Nerve signals must be transmitted not only within a neuron, but also from one neuron to another or to a muscle or gland cell. Transmission within a nerve cell was discussed here. Cell to cell transmission is discussed as follows:
The Cholinergic Synapse - Neurotransmission usually involves release of a chemical messenger, called the neurotransmitter, from the presynaptic cell followed by its binding to receptors on the postsynaptic cell (nerve, muscle, or gland). Synapses involving acetylcholine as the neurotransmitter are called cholinergic synapses. Choline is synthesized principally as part of phosphatidylcholine. A cholinergic synapse is shown in Figure 21.33. Signals move as follows:
The nerve impulse (action potential) moves down the presynaptic axon to the terminal bulb; the change in membrane potential in the bulb causes the opening of voltage-gated calcium channels, allowing Ca2+ ions to pass from the surrounding space into the axonal bulb (Figure 21.33a).
Within the bulb are synaptic vesicles, each containing about 103 to 104 acetylcholine molecules. The increase in Ca2+ concentration causes these vesicles to fuse with the axonal membrane and open, spilling their contents into the synaptic cleft (Figure 21.33b).

> **Information supplied**:
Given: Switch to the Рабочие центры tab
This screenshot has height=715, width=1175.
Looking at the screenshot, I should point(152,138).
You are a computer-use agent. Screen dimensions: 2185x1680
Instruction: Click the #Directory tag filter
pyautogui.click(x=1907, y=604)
* * *
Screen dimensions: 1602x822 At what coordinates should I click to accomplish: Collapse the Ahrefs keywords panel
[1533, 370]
* * *
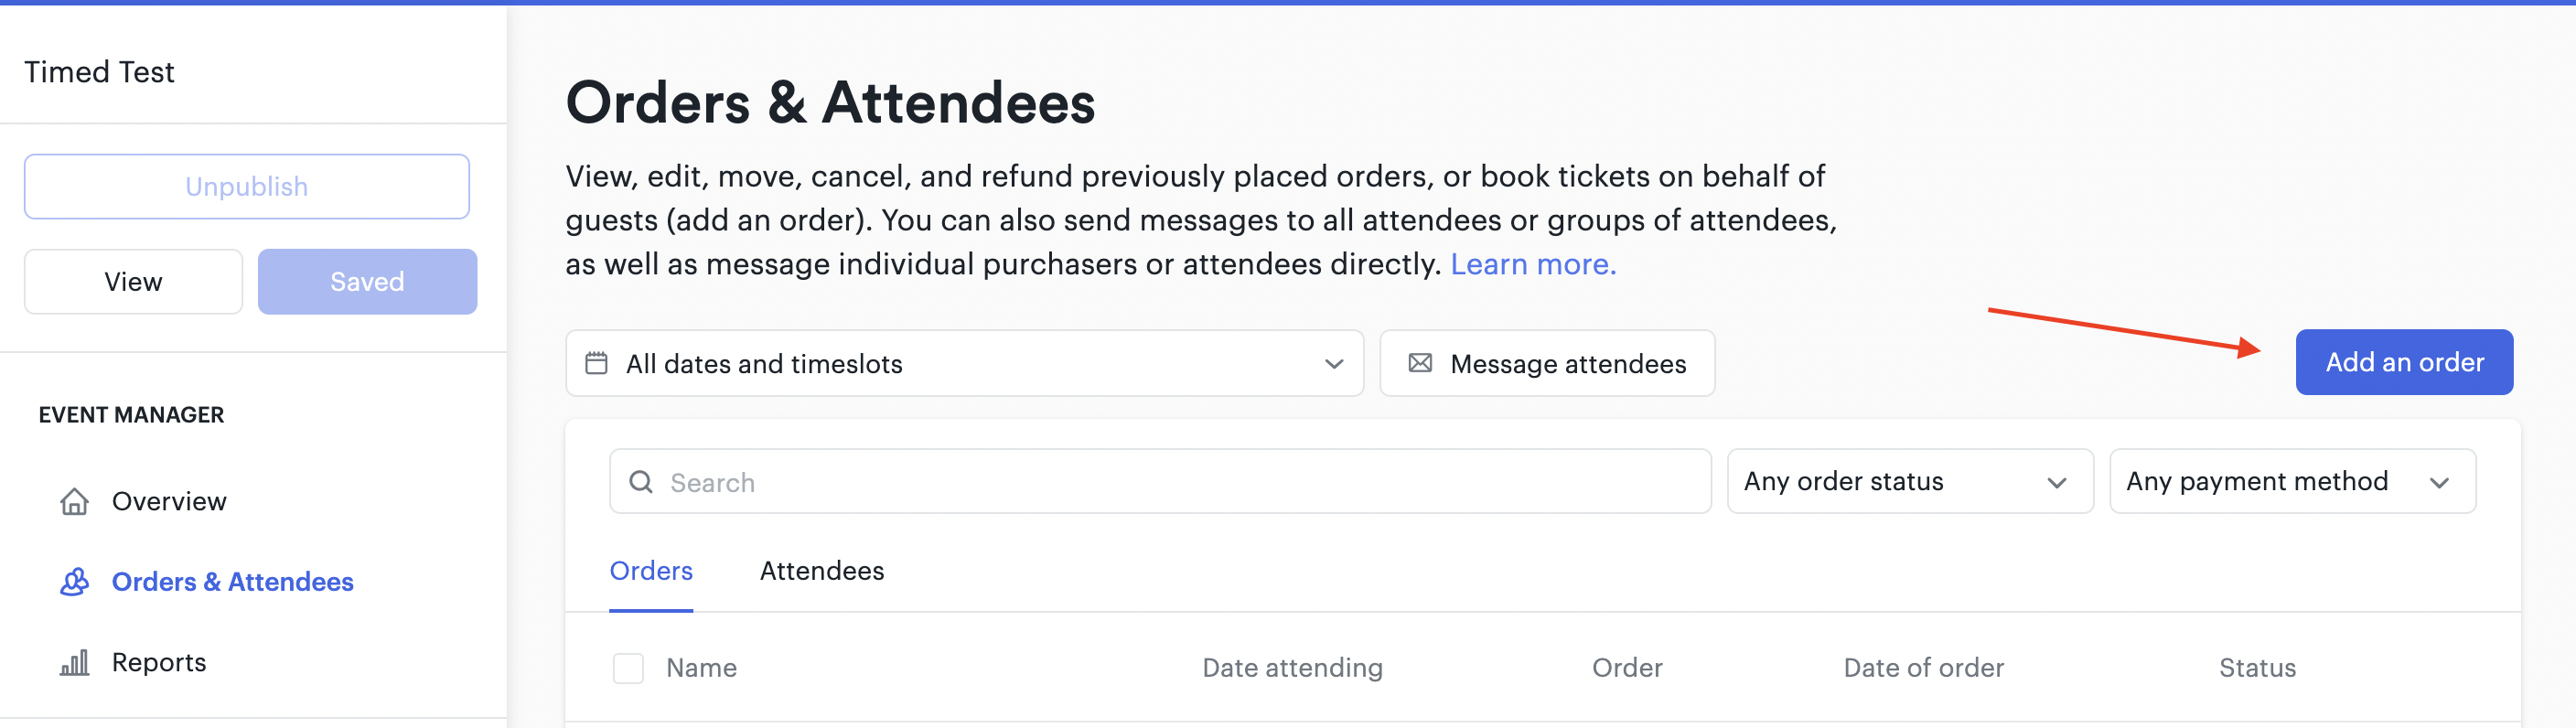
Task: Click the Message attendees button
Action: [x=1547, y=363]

> **Problem A**:
Answer each question from the passage on cholinergic synapses, one line per answer:
(i) What are synapses called when acetylcholine is the neurotransmitter?
(ii) Which channels open when the membrane potential changes in the terminal bulb?
(iii) What causes the synaptic vesicles to fuse with the axonal membrane?
> **Problem B**: Continue the passage on cholinergic synapses from the point where the text stops.
The items have nothing to do with what follows.

> **Answer area A**:
(i) Cholinergic synapses.
(ii) Voltage-gated calcium channels.
(iii) The increase in Ca2+ concentration.

> **Answer area B**:
The postsynaptic membrane of the receptor dendrite has specific acetylcholine receptors, toward which the neurotransmitter diffuses (Figure 21.33c).
Binding of acetylcholine triggers the opening of ion channels in the postsynaptic membrane (Figure 21.33d), initiating an action potential that can be passed on to the next axon (Figure 21.33e). The action potential involves a wave of membrane permeability changes that lead to sodium influx and potassium efflux.
The receptors here are referred to as nicotinic acetylcholine receptors, because they can bind the alkaloid nicotine. The other major type of acetylcholine receptor, which participates in different synapses, is called the muscarinic acetylcholine receptor.
Acetylcholine is synthesized by choline acetyltransferase from choline and acetyl-CoA in the axonal terminal bulbs. After acetylcholine has been released from vesicles and bound to the receptors, the neurotransmitter is rapidly hydrolyzed by the enzyme acetylcholinesterase, to yield choline, which binds poorly to acetylcholine receptors. Degradation of acetylcholine restores the resting potential in the postsynaptic membrane.
To ready the synapse for another impulse (which must occur about 1000 times per second), the empty synaptic vesicles, which are returned to the axonal terminal bulb by endocytosis, must be refilled with acetylcholine. This task is accomplished by an acetylcholine transporter protein, which brings newly synthesized acetylcholine into the vesicles by exchanging it for protons. As the protons are returned to the cytosol from the vesicles, acetylcholine is transported in the opposite direction.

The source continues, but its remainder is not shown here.